Little do they know that the same key will unlock secrets from a different dimension; one filled with monstrous creatures that should never be disturbed.
I was hooked by the premise of this story. I still am. I love the idea of LAPD homicide detectives having to get their heads around the existence of demons. Unfortunately, by the end of the twelth chapter, 22% through the book, I was still at the point where the two newly partnered detectives were scratching their heads and asking, “Do you think there’s something odd about a murder where someone gets their head ripped off but has no other injuries?” Well, duh!
So far, apart from an offstage growl in the first, slightly cheesy chapter, there hasn’t been a demon in sight.
What there has been is a slow, sometimes painfully slow, set up on the backgrounds of both of the detectives and how they came to work together.

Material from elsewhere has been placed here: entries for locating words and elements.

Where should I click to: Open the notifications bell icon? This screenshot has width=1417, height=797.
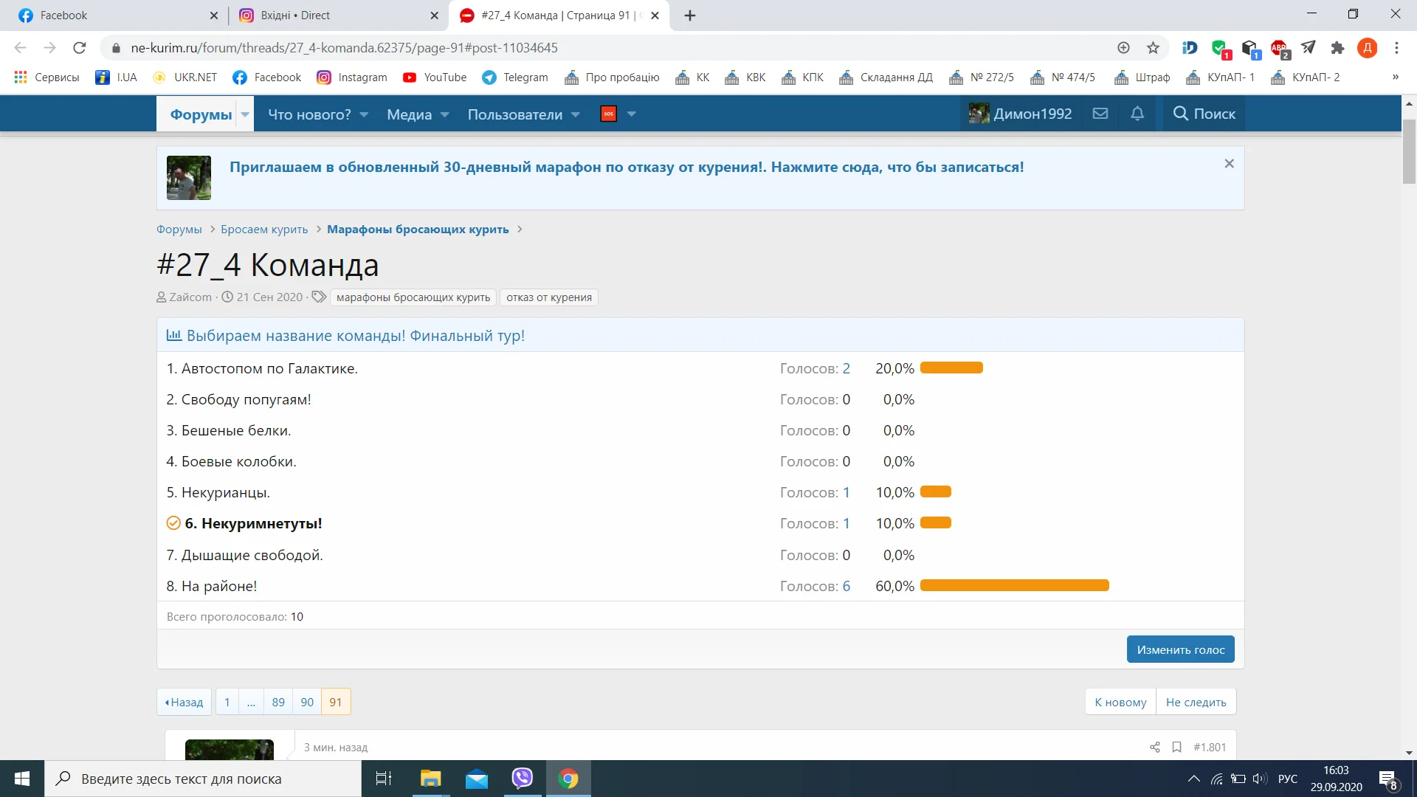[x=1137, y=113]
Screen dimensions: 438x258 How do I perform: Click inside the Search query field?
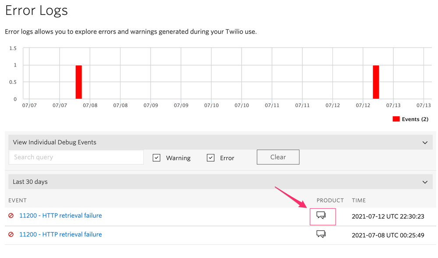click(x=76, y=157)
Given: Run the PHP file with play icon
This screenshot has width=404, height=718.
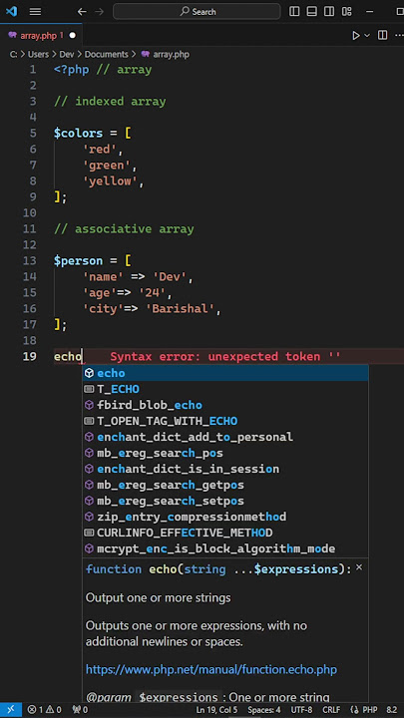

That might have been fine with if there’d been a little more foreshadowing of the woo woo stuff and if the chapters had been better written.
Overall, I thought the story had potential. Some of the banter/verbal aggression between the cops works well. I liked the grim but believable dark humour. The pace felt so slow that if I’d been watching a movie I’d have fast-forwarded to the interesting stuff.
The main reason I’m setting this aside is that the style of writing doesn’t work for me. The characters all sound the same when they talk. The prose is utilitarian but not sparse. It gets the job done but it sounds like a student padding a report with bigger words to give it more authority. It made me sigh when it should have made me shiver and it wasn’t holding my attention.
If it the story gets made into a movie, I’d watch it. If someone edits it down to a short story, I’d give it a try. I just can’t make it through 347 pages of this style of writing.